Qu’à présent, avec le recul, existait un doute dans son esprit, entre la date du 13 et celle du 14 décembre 98. Que face à ce doute, il préférait ne pas persister dans ses déclarations antérieures et accuser à tort un compagnon d’armes ».
Le doute s’installe
Rappelons que c’est sur le témoignage de Yaméogo Jean Racine, ex-militaire de la Base aérienne, que l’adjudant-chef Marcel Kafando avait été inculpé, le 2 février 2001, d’assassinat et de destruction de biens mobiliers.
A l’époque en effet, à la lumière des affirmations de Yaméogo Jean Racine, l’instruction avait relevé certaines contradictions dans l’agenda de l’adjudant-chef, pour la journée du 13 décembre 1998.
Selon les dires de Marcel Kafando, ce jour-là, il était resté au service jusqu’à 11h. Il serait ensuite rentré chez lui pour se rendre en début d’après- midi à La Source, où il aurait retrouvé son ami Jean Racine. De là, après un arrêt au Conseil, Marcel Kafando a rejoint le maréchal des logis-chef Ky Ernest aux alentours de 16h à La Québécoise, toujours selon les dires de l’adjudant-chef, confirmés par le gendarme.
Ils se seraient quittés aux alentours de 19h. Interrogé à propos de l’emploi du temps de cette journée, Yaméogo Jean Racine avait, quant à lui, contredit la version de Marcel Kafando.
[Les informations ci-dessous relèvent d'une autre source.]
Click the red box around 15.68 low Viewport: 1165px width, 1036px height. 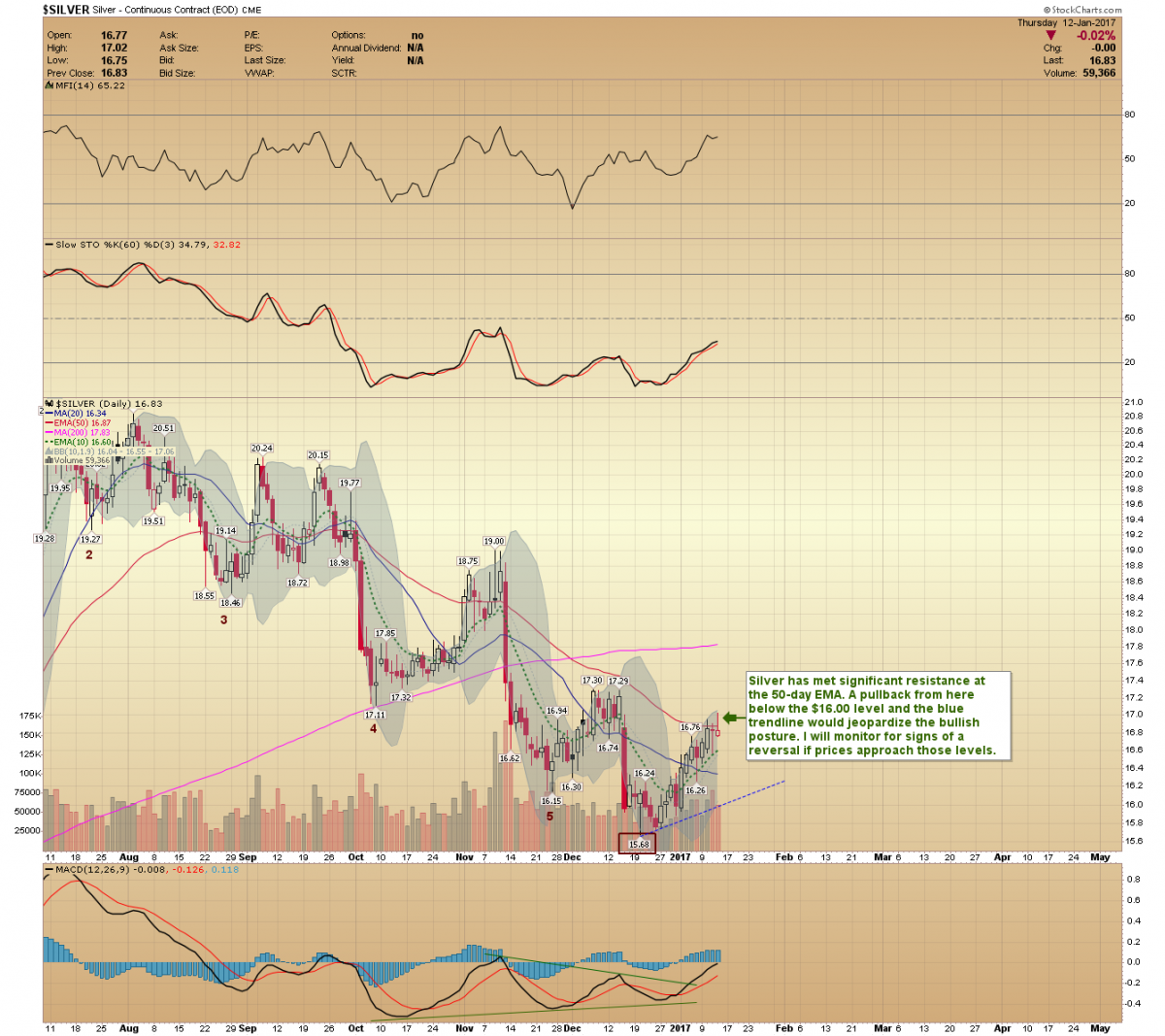coord(638,844)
Et selon ses déclarations, sa rencontre avec Marcel Kafando aurait eu lieu le 14 décembre et non le 13 , jour du drame de Sapouy, comme l’affirmait le suspect. Et d’ajouter que ce dimanche-là, il aurait tenté de joindre l’adjudant-chef, en vain.
Cette version des faits, en contradiction avec celle de l’inculpé, a été maintenue jusqu’à la première confrontation entre les deux hommes, le 15 mai 2001. Ce jour-là, les positions sont restées inchangées, Marcel Kafando étant resté constant dans ses déclarations depuis sa première comparution.
Mais vu l’état grabataire de ce dernier, la séance a été interrompue et reportée à une date ultérieure et n’a pu être reprise que 5 ans plus tard, en l’occurrence le 31 mai 2006. C’est donc au cours de cette audition, que le témoin est revenu sur ses déclarations, introduisant le doute dans l’instruction de l’affaire Norbert Zongo.
Appel à témoins
C’est donc en raison de ce doute que le juge d’instruction a prononcé le non-lieu, qui, a précisé le procureur Abdoulaye Barry, ne s’applique qu’à la personne de Marcel Kafando. « En principe, a poursuivi M. Barry, lorsque le juge prend une ordonnance de non-lieu, cette ordonnance le dessaisit ».
Le dossier est alors déposé au greffe, dans l’attente de charges nouvelles qui pourraient alors relancer l’affaire avant l’expiration du délai de prescription, qui est de 10 ans pour les crimes. « C’est un dessaisissement provisoire » en attendant que des informations nouvelles, y compris à travers des témoignages anonymes, a précisé le procureur général, orientent la justice sur de nouvelles pistes.
Alors quid des suspects sérieux identifiés au début de l’affaire, par la commission d’enquête indépendante ? Selon le procureur Barry, sur les 105 personnes interrogées au cours de l’instruction, une cinquantaine étaient des militaires, au nombre desquels les cinq autres suspects sérieux.
Mais aucune charge n’a pu être retenue contre eux, bien qu’une perquisition ait été effectuée au dépôt d’armes du Conseil de l’entente. « Le juge s’est battu comme un beau diable » pour faire jaillir la vérité malgré le défaut de pistes sérieuses, a déclaré le procureur Barry, pour qui l’affaire Norbert Zongo est loin d’être close, car « personne ne veut s’asseoir sur ce dossier ».